Table 9 shows that once again C4.5 yields the best speedup in most cases and always yields the best speedup on filtered data sets. Among the fixed results, no single approach outperforms the others on all data sets.

Table 10: Load Balancing Classification Results

Approach	15Puzzle	Fil-15P	RMP	Fil-RMP
Neighbor	.5306 (.08)	.5762 (.00)	.2937 (.21)	.2000 (.04)
Random	.4694 (.03)	.4238 (.00)	.7063 (.03)	.8000 (.00)
C4.5	.3806	.1429	.4048	.0000

Table 10 summarizes the classification results of the fixed strategies in comparison to the C4.5 classifications. For each of the filtered data sets, C4.5 outperforms any fixed strategy with a significance of p $\leq$ 0.04 or better.

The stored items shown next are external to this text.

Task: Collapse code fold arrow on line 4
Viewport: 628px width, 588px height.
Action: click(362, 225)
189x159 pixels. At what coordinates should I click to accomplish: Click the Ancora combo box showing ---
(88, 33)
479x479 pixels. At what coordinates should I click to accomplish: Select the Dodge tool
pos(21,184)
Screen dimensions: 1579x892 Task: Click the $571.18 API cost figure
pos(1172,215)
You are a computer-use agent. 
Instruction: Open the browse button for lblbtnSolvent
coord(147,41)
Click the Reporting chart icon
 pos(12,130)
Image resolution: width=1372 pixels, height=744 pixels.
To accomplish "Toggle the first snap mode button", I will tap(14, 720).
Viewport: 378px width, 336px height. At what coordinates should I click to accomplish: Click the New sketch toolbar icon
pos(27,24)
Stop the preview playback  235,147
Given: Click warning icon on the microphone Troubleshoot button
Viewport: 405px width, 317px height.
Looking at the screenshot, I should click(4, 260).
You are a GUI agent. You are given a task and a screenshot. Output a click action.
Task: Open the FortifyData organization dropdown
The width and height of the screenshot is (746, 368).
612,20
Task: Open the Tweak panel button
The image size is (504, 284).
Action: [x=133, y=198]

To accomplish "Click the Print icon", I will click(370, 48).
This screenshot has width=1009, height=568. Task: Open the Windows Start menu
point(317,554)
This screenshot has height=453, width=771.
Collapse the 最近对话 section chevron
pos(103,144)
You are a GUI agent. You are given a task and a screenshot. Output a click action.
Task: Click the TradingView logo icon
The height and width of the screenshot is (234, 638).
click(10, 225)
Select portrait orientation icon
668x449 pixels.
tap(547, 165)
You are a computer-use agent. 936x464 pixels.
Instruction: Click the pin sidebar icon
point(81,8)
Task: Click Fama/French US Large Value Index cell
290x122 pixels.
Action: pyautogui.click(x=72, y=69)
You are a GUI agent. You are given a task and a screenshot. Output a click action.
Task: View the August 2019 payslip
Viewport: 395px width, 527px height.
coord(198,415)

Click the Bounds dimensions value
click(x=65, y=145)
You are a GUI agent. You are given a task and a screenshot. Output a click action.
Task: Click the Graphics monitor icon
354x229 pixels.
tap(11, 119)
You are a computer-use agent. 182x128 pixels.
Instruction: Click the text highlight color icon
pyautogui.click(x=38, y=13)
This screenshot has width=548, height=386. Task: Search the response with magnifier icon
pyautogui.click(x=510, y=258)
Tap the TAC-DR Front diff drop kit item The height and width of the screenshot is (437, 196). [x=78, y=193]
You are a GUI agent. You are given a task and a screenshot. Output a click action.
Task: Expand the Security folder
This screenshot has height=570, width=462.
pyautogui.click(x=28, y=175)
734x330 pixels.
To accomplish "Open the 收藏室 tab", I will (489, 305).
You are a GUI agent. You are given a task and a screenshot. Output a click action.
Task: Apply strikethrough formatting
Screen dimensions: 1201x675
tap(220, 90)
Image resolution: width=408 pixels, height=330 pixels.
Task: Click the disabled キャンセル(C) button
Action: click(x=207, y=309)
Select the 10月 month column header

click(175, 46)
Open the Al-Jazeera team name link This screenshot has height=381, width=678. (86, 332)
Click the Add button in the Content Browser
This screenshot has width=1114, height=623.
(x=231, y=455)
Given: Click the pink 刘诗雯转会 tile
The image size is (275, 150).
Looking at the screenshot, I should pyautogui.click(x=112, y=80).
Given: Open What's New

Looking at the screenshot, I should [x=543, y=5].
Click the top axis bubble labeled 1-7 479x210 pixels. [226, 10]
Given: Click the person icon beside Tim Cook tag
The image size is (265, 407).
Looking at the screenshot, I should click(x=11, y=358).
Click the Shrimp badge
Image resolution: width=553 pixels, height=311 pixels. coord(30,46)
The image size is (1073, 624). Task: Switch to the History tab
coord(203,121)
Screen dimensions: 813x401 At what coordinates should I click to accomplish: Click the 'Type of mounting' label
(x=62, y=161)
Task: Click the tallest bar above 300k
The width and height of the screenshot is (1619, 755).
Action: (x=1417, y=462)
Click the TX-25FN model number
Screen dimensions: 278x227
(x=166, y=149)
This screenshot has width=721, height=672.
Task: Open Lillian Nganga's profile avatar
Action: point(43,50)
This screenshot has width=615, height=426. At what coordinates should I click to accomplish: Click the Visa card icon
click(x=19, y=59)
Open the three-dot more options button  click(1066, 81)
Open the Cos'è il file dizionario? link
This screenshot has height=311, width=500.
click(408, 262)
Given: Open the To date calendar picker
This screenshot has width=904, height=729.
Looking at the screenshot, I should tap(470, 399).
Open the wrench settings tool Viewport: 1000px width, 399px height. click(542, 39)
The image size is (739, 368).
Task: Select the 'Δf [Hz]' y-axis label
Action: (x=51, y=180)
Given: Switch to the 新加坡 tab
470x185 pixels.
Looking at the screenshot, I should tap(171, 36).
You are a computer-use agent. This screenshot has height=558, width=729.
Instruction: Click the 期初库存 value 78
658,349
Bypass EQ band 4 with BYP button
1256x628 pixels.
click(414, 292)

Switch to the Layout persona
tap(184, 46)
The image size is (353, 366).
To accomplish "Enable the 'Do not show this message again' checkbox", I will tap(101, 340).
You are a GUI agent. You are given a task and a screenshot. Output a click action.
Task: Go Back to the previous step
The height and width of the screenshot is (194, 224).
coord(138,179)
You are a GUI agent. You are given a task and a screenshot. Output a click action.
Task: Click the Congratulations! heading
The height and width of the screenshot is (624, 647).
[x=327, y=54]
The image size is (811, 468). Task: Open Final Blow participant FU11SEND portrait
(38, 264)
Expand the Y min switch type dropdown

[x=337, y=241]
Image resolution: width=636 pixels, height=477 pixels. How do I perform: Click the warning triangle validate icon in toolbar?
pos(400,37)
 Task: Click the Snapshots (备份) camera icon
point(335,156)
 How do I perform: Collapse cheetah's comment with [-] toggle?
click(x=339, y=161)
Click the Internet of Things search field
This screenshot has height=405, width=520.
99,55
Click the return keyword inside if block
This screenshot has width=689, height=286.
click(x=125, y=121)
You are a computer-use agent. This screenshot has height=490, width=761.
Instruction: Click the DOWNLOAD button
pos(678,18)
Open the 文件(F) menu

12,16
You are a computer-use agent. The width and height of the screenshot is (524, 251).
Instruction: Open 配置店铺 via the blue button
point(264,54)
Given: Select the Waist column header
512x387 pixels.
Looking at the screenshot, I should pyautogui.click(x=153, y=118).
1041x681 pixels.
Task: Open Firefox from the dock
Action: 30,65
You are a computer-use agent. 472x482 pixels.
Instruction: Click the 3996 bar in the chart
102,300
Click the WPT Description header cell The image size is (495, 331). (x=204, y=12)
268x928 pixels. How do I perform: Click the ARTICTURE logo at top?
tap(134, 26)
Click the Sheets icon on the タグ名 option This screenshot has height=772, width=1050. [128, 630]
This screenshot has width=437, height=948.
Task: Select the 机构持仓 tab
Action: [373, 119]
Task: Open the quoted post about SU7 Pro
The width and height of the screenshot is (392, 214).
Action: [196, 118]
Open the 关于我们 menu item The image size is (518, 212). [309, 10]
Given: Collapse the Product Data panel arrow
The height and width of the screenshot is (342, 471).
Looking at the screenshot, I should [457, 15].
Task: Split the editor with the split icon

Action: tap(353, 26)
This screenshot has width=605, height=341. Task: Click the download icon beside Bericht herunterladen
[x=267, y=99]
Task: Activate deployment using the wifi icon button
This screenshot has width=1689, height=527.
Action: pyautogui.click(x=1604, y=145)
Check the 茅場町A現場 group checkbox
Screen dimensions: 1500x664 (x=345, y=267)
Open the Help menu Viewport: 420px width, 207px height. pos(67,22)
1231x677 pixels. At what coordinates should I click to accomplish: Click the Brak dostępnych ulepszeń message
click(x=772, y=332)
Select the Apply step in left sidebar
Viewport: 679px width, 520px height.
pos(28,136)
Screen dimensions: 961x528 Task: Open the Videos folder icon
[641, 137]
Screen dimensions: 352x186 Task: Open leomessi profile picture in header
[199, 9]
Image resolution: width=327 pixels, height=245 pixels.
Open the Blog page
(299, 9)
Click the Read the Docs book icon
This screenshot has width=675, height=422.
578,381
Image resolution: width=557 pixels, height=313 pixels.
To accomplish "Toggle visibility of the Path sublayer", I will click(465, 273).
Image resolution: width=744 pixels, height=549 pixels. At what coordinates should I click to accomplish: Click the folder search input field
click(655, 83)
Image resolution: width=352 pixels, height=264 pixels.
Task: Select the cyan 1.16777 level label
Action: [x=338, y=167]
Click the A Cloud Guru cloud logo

The second load balancing experiment demonstrates EUREKA's ability to determine the optimal amount of work to donate upon request. If too little work is donated, the requesting processor will soon return for more work. If too much work is donated, the granting processor will soon be in danger of becoming idle. Table 11 lists the results of this experiment, demonstrating once again that the learning system is capable of effectively selecting load balancing strategies, except when the unfiltered test cases from the fifteen puzzle are used (on the nCUBE and on the distributed network of workstations). The combined results are generated using training cases from the fifteen puzzle and robot arm motion planning nCUBE examples.

Table 11: Distribution Amount Speedup Results

Approach	15Puzzle	Fil-15P	RMP	Fil-RMP	PVM-15P
30%-nCUBE	52.02	65.21	63.10	55.49	7.69
50%-nCUBE	53.68	61.95	61.26	60.13	7.49
C4.5-nCUBE	51.28	76.35	63.67	62.13	7.50
Combined-C4.5	55.44				--

Table 12: Distribution Amount Classification Results

Approach	15Puzzle	Fil-15P	RMP	Fil-RMP
30%	.5639 (.26)	.5333 (.00)	.1984 (.00)	.3000 (.04)
50%	.4361 (.17)	.4667 (.00)	.8016 (.01)	.7000 (.01)
C4.5	.5056	.1429	.1984	.0667

Table 12 lists the classification accuracy results. C4.5 does not perform significantly better than the fixed strategies for the unfiltered data, but does perform significantly better (p $\leq$ 0.04) than the fixed strategies for the filtered data.